Comparison between the Predicted and Actual Production Histories of Volumetric Reservoirs

Allen and Roe have reported the performance of a retrograde condensate reservoir that produces from the Bacon Lime Zone of a field located in East Texas.13 The production history of this reservoir is shown in Figs. 5.6 and 5.7. The reservoir occurs in the lower Glen Rose Formation of Cretaceous age at a depth of 7600 ft (7200 ft subsea) and comprises some 3100 acres. It is composed of approximately 50 ft of dense, crystalline, fossiliferous dolomite, with an average permeability of 30 to 40 millidarcys in the more permeable stringers and an estimated average porosity of about 10%. Interstitial water is approximately 30%. The reservoir temperature is 220°F, and the initial pressure was 3691 psia at 7200 ft subsea. Because the reservoir was very heterogeneous regarding porosity and permeability, and because very poor communication between wells was observed, cycling (section 5.6) was not considered feasible.

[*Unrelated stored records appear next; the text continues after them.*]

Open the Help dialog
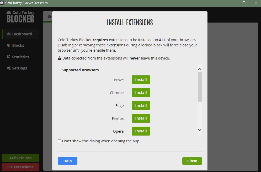click(67, 161)
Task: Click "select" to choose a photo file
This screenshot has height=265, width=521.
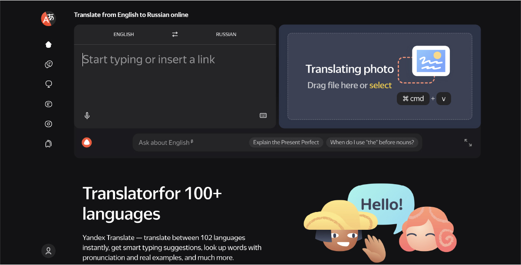Action: click(x=381, y=85)
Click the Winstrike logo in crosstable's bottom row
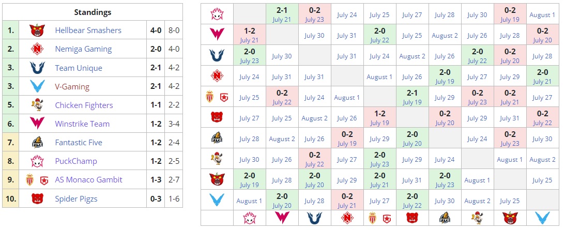Image resolution: width=565 pixels, height=230 pixels. point(282,218)
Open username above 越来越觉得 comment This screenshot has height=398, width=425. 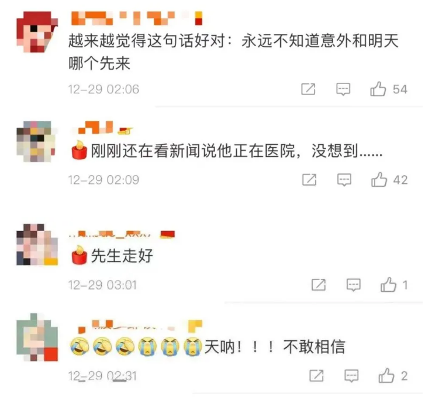click(x=137, y=18)
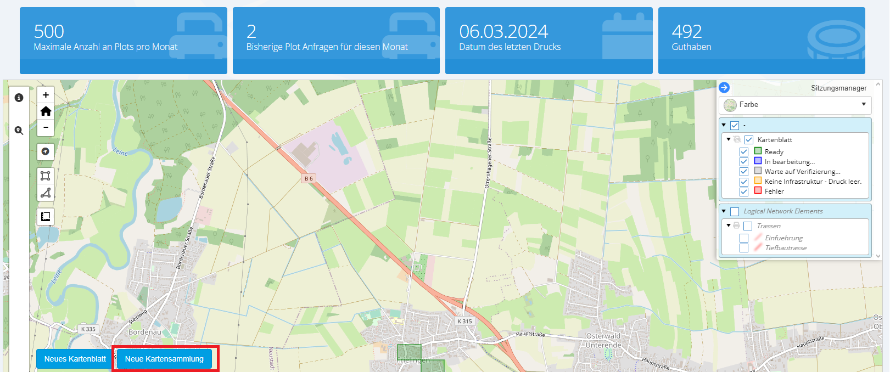The height and width of the screenshot is (372, 890).
Task: Reset map to home view
Action: tap(46, 111)
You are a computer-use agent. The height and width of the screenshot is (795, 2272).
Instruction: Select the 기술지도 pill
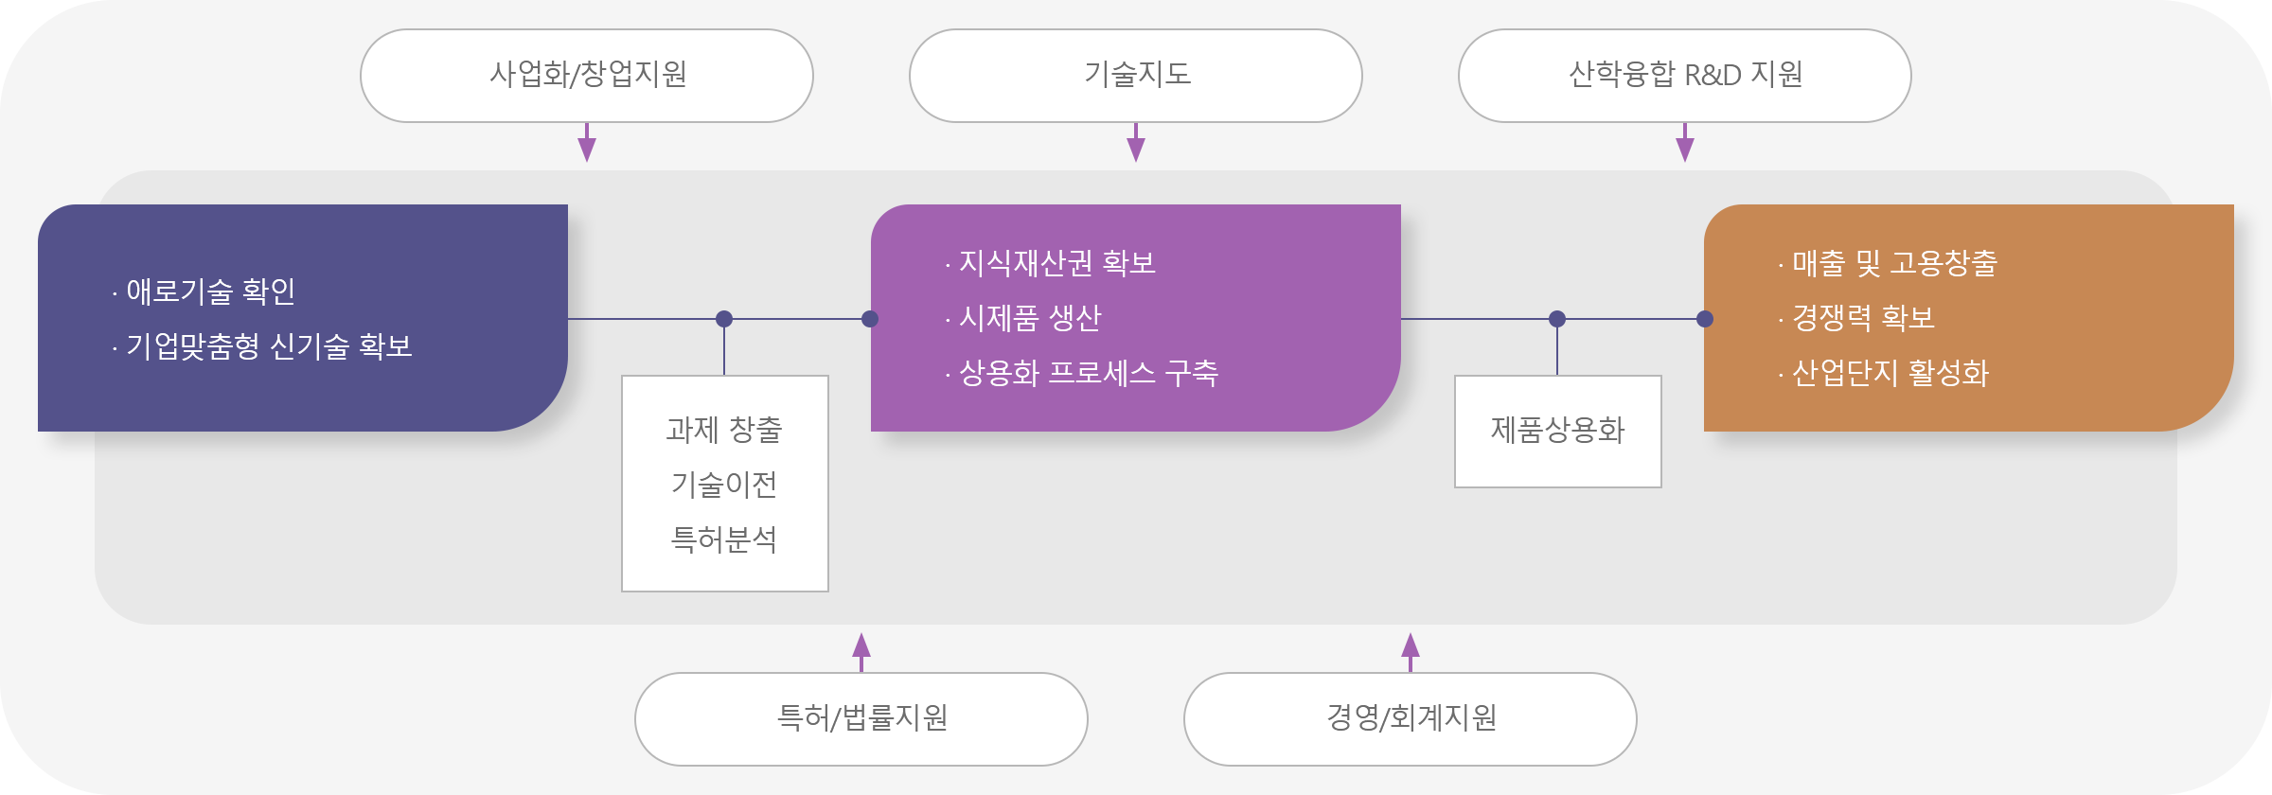tap(1136, 76)
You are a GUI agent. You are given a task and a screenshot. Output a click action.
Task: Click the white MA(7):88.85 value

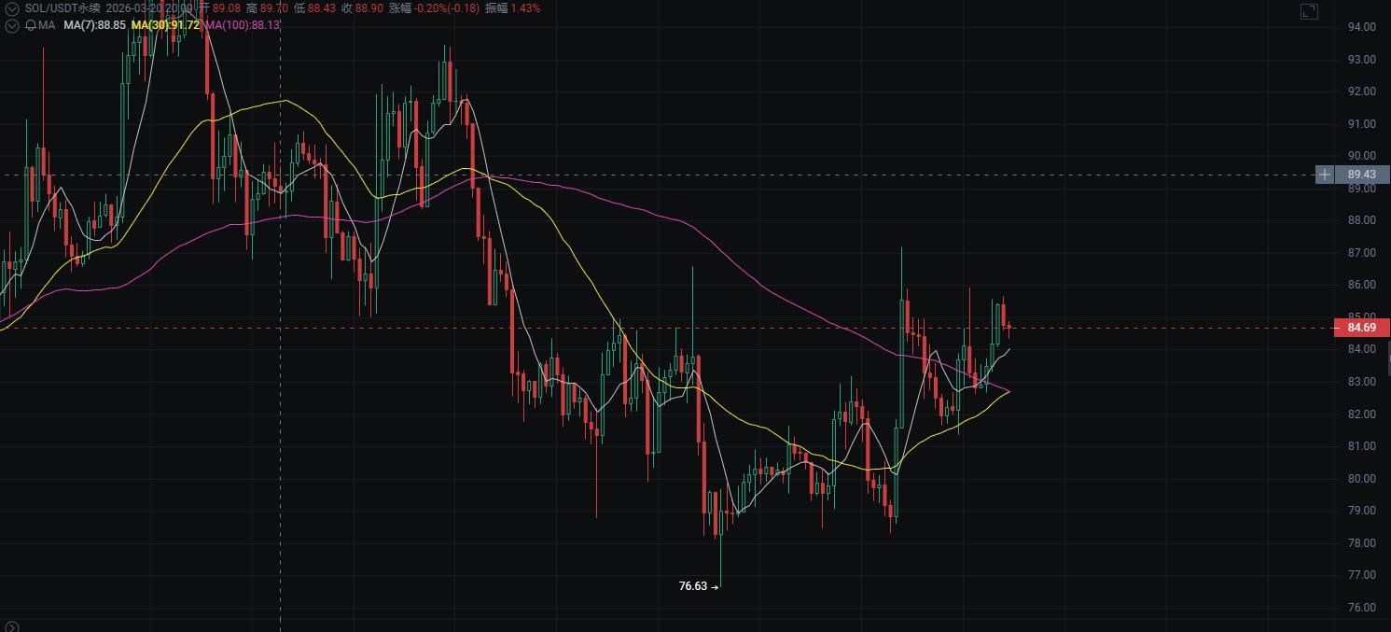pos(94,25)
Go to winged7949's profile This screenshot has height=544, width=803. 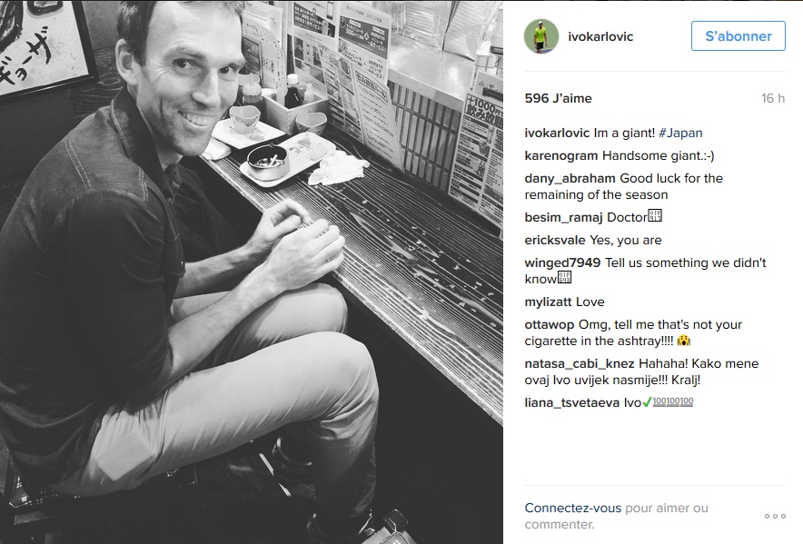pyautogui.click(x=562, y=262)
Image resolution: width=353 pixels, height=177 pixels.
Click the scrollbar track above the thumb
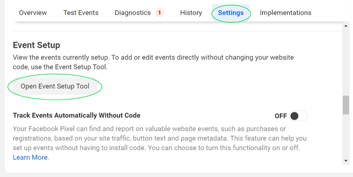tap(346, 62)
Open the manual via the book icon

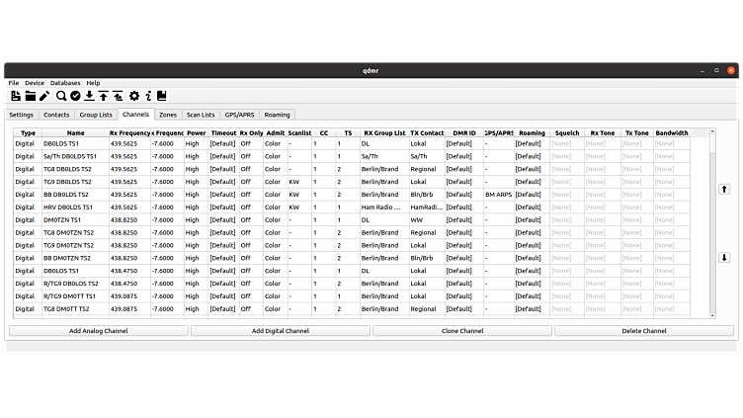pos(161,96)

The reservoir was therefore produced by pressure depletion, using three-stage separation to recover the condensate. The recovery at 600 psia was 20,500 MM SCF and 830,000 bbl of condensate, or a cumulative (average) gas-oil ratio of 24,700 SCF/bbl, or 1.70 GPM (gallons per MCF). Since the initial gas-oil ratios were about 12,000 SCF/bbl (3.50 GPM), the condensate recovery of 600 psia was 100 × 1.7/3.5, or 48.6% of the liquid originally contained in the produced gas. Theoretical calculations based on equilibrium ratios predicted a recovery of only 1.54 GPM (27,300 gas-oil ratio), or 44% recovery, which is about 10% lower.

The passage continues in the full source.